> **Given instruction**
Please copy the records from the start up to and including the line with "tap(565, 477)", keeping every line, but multiply each answer coordinate by 0.75 and round it to a whole number, with halves going up. Leave all other numbers unchanged.

> **Information provided**
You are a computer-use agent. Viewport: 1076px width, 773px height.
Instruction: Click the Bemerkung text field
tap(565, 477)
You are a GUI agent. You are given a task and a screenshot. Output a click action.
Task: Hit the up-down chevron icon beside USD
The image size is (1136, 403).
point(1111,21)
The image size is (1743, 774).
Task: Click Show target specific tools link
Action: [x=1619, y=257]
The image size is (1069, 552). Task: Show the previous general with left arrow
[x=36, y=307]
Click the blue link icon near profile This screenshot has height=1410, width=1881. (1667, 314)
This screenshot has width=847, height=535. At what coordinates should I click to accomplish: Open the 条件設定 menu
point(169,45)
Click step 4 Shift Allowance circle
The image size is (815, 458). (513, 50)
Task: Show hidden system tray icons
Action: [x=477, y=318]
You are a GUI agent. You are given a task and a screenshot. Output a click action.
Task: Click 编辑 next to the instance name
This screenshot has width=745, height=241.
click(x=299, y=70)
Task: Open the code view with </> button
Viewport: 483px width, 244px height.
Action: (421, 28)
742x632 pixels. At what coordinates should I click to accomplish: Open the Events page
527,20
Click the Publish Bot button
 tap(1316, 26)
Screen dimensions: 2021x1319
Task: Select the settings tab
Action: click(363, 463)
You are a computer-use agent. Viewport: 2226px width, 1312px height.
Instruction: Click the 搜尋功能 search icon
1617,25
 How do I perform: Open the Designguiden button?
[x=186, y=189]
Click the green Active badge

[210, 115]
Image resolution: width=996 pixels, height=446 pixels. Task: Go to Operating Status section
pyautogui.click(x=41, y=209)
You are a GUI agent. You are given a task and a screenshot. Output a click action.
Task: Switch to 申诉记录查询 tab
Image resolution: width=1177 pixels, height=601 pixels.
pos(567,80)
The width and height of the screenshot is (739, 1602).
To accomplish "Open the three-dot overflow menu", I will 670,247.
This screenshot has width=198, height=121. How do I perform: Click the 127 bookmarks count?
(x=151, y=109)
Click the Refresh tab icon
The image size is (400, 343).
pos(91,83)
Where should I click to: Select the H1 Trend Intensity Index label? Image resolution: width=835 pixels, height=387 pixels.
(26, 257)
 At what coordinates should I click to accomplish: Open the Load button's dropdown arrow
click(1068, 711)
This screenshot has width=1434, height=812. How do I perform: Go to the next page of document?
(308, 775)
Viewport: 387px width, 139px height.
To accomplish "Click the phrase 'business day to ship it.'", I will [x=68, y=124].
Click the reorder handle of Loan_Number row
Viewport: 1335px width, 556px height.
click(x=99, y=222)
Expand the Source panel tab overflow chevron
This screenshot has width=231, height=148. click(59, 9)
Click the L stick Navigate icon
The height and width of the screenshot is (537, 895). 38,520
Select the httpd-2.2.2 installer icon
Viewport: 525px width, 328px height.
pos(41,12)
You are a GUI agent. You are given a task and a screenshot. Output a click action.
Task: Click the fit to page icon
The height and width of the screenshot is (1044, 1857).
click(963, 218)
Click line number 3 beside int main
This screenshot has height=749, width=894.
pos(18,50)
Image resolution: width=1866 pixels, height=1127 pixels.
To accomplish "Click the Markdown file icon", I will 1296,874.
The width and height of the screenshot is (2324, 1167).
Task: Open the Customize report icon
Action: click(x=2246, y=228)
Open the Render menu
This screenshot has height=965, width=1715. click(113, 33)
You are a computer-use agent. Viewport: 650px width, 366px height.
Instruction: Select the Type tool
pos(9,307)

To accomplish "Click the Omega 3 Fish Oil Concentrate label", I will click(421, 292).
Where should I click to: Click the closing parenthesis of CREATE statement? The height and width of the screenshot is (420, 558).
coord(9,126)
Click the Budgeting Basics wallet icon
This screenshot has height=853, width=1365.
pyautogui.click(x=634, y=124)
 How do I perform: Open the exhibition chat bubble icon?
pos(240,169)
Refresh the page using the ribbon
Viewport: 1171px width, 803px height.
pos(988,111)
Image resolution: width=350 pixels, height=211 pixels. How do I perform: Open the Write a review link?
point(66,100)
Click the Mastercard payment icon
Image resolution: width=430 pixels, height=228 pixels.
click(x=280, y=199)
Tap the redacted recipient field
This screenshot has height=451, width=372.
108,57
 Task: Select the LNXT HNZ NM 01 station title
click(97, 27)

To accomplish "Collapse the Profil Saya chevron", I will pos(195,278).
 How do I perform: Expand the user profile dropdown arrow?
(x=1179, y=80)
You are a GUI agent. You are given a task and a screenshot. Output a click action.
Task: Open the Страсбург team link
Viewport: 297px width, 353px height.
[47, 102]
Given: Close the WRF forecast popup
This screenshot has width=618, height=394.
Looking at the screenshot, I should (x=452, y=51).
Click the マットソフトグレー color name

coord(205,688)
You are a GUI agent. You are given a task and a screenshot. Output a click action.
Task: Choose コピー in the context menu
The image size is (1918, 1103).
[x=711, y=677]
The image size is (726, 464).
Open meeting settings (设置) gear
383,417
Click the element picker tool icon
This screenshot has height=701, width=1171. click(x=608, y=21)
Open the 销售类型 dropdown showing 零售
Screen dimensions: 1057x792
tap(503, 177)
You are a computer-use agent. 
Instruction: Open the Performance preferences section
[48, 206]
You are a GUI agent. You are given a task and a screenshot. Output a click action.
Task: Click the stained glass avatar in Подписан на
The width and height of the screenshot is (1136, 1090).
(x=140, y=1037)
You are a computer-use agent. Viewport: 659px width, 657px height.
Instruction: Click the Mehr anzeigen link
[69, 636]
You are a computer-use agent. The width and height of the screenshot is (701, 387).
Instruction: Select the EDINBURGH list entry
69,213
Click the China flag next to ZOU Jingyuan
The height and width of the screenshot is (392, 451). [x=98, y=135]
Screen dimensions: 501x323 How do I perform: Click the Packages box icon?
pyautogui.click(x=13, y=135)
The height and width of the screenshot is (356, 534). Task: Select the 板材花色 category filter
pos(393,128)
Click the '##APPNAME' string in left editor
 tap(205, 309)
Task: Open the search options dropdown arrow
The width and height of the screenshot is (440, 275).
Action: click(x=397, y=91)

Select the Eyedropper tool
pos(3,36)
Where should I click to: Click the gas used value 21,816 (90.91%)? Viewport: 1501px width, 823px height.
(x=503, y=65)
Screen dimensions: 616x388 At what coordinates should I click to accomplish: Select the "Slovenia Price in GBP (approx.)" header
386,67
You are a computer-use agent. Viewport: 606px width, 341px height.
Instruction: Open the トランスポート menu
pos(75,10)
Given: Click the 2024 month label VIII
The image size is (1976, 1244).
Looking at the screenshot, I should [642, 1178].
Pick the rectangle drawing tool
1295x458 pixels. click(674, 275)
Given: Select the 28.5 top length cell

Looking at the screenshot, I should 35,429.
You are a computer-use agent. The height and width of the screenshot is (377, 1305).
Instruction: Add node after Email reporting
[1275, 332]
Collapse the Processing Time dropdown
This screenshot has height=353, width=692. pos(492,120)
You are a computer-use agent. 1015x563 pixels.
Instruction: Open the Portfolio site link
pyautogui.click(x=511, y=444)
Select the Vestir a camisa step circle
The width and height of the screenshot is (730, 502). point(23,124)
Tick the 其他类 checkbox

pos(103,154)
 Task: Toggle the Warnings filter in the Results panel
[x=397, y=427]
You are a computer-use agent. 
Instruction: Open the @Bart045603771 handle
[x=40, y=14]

> **Result**
You are a computer-use agent. Viewport: 1076px width, 773px height.
Instruction: Click the Bemerkung text field
tap(424, 358)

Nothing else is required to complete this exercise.